This article is intended for students going to university for the first time, though it might also have some helpful hints for more experienced undergrads. It will also probably be most relevant to students of humanities and social sciences subjects.
1. Manage Your Time Effectively
Don’t wait until an assignment or essay is due in a couple of weeks before you start working on it. You will soon realise that all your assignments (both minor and major) will be due around the same time, and you don’t want to end up cramming a semester’s worth of work into only a few weeks. This would not result in good grades.
Instead, plan how much time you need to spend on each assignment at the very beginning of the semester. In Week 1 you will be given your tutorial guides, subject guides and other materials. These will tell you exactly how many pieces of assessment you have for each subject, how many words they will each need to be and what percentage of your grades they will be worth. Use this information as a guide to plan your time.
One way to do this is to simply write out, in the order of when they are due, all the individual units of assessment you need to hand in. Then assign a number of weeks to each of them depending on their length and importance, and remembering that there are only usually 10 or so weeks in a semester. Get started on these assignments straight away, in the first or second week!
2. Don’t Just Do the Minimum Required
One piece of advice that I have often heard given to students is that if you want to pass your subjects, go to all your compulsory tutorials. If you want to get a Credit, go to your tutes and your lectures. If you want to get a Distinction, go to your tutes and your lectures, and do all your readings. For a High Distinction, do all of the above plus work hard on your assignments.
Of course, that advice isn’t the best, and it won’t hold true for everyone. However, it does make the point that the more work you do, the better your grade will be. When you switch from high school to university, you may find it difficult to adjust to the fact that most of your learning is now optional. However, this is something you will have to work through if you want to do really well. If you only do the minimum required of you, you won’t do very well, because as you will soon find out, not that much is actually required. It is up to you to succeed.
So if you are aiming to do as well as you can, attend your tutes and your lectures. Take notes at both. Do all the compulsory reading as well as the suggested or further reading. Put in as much effort as you can with all your assessments.
3. Research Is Key
The research component of essay writing should take up the majority of your time. It is the longest stage of the essay writing process. How much time you spend will depend on your year level, the word length of the essay, the type of essay (minor, major or tutorial paper) and what percentage of your grade it is worth. It also depends on what grade you are aiming for.

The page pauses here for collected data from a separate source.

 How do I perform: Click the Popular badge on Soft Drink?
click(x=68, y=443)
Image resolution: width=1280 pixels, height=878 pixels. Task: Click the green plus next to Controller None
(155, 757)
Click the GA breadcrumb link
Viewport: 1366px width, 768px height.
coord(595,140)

For example, if you are a second year student and you are writing your major essay of 3,000 words that is worth 50% of your grade, then you need to do as much research as you can (a lot) if you are after a Distinction or a High Distinction. This should take around 4 weeks. If you are working on a tutorial paper worth around 10%, you might spend less than a week.

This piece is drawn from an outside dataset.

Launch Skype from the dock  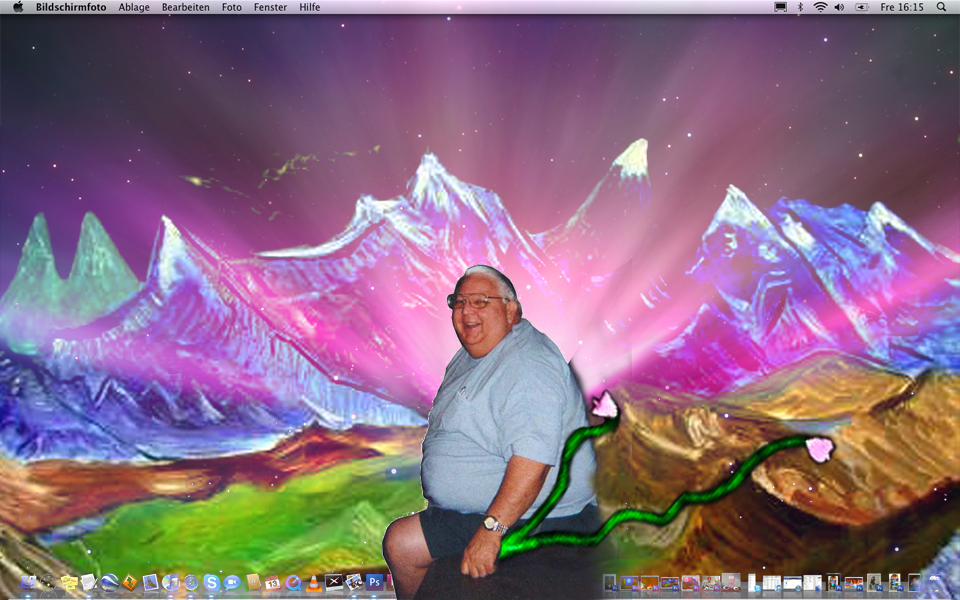tap(211, 582)
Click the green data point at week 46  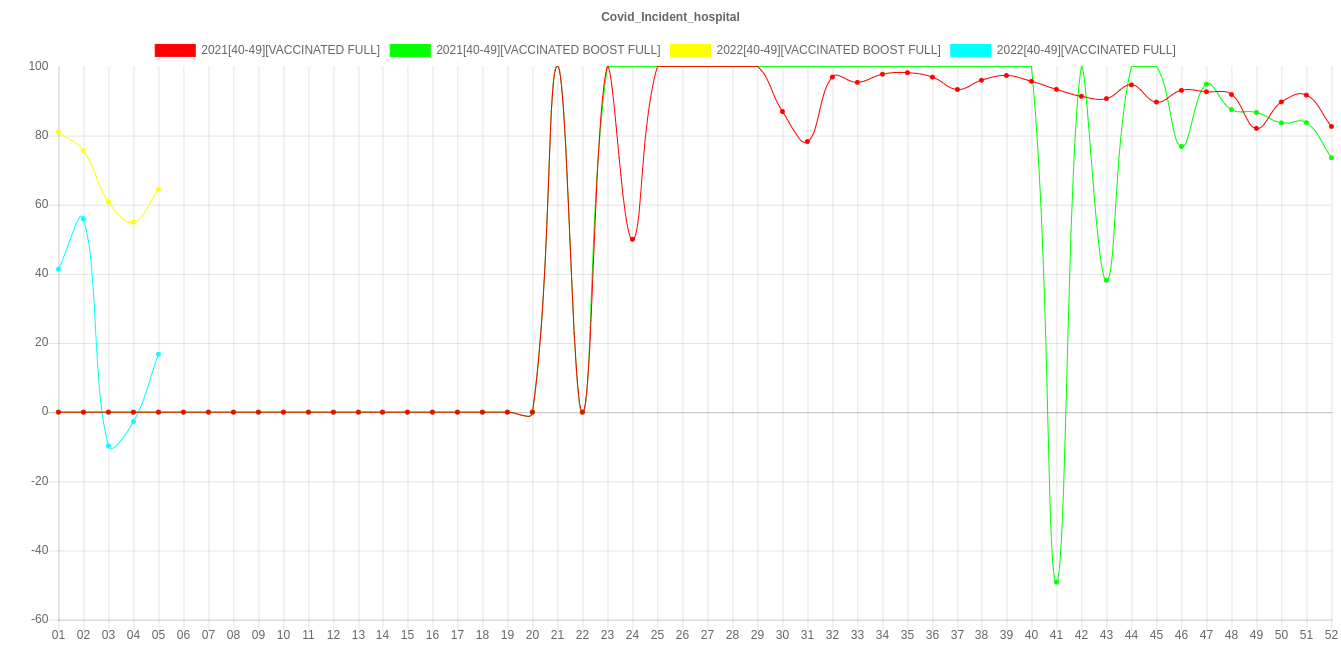pyautogui.click(x=1181, y=146)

The way that you record your research is vital to the essay writing process. If you don’t record your research sources properly, you can spend hours (or even days or weeks) doing research, and then when you come to write your essay you will find out that you have to go back and re-do things, like search for page numbers or correct quotations. This is a waste of your time!
You must record your research in a way that makes essay writing easier for you. You must record your research in a way that is accurate, includes all the information you need, and gives you a chance to record your own ideas and thoughts on the material you are reading as you go along. Don’t leave this to the end!
4. Improve Your Essay Writing Skills
Knowing your subject well is only half the battle. You also need to be able to demonstrate that knowledge through your essays. This is why essay writing skills are so vital for students. Many students get to university and still don’t know the correct way to structure an argumentative essay.
Referencing is also a vital component of essay writing that many students neglect. Spend some time in your first semester teaching yourself how to do it properly! Find out which referencing style is preferred in your discipline. You may find that each subject will ask you to use a different style. But don’t be afraid to learn one style really well, and then ask your tutors whether it is acceptable to use that one. Most tutors won’t mind which you use, so long as you use it correctly.
5. If You Need Extra Help, GET IT!
Don’t be afraid to ask your university tutors and lecturers for help when you need it. But please be aware that there are other places at uni that you can go to for help. You can talk to other students in your lectures and tutes. You can go to the student union or association, since they will often have a Student Learning Centre on campus that offers extra support. The library staff are also really helpful.
Friends and family can also be helpful, even if they haven’t been to university or studied your subject. One thing to remember about essay writing is that what you have written should make sense to anyone, even someone who isn’t familiar with the subject you are writing about. Essays should be written in a language that is clear and concise, and free from jargon. So ask your mum to read your essay and tell you if it doesn’t make sense!